━━━ Listing ━━━
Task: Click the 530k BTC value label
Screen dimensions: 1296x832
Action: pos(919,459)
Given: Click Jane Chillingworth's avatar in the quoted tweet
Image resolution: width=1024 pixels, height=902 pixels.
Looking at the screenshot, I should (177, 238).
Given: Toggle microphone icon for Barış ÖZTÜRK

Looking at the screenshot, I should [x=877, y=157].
━━━
━━━ Listing ━━━
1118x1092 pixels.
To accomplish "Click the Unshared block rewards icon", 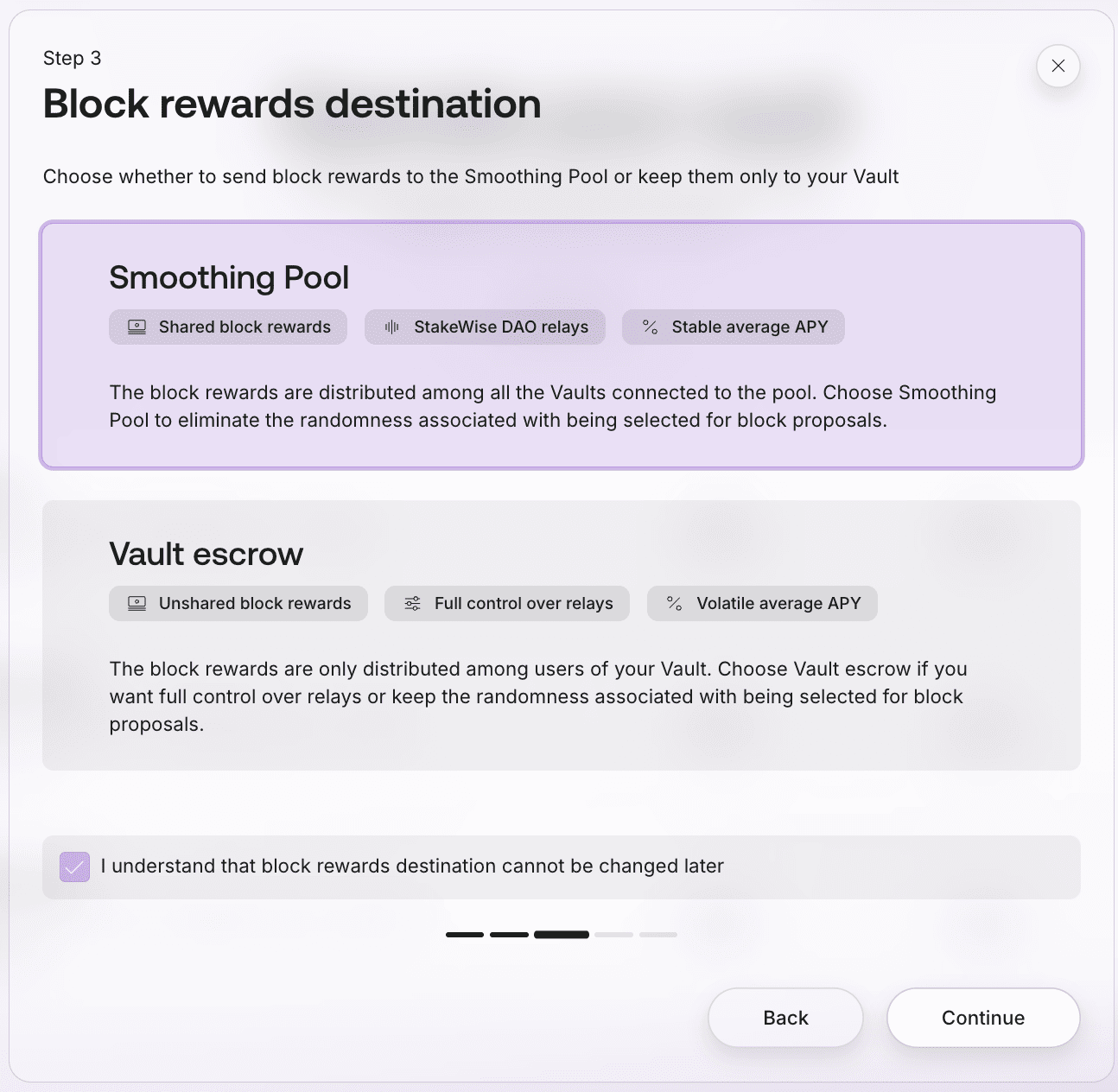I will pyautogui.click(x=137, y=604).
━━━
Task ->
Rewrite the items from the line with "Given: Click Jane" up to and including the line with "Looking at the screenshot, I should [x=877, y=157].", changing "microphone" to "camera" and leaving everything else as it is. Return only those lines.

Result ->
Given: Click Jane Chillingworth's avatar in the quoted tweet
Image resolution: width=1024 pixels, height=902 pixels.
Looking at the screenshot, I should (177, 238).
Given: Toggle camera icon for Barış ÖZTÜRK

Looking at the screenshot, I should [x=877, y=157].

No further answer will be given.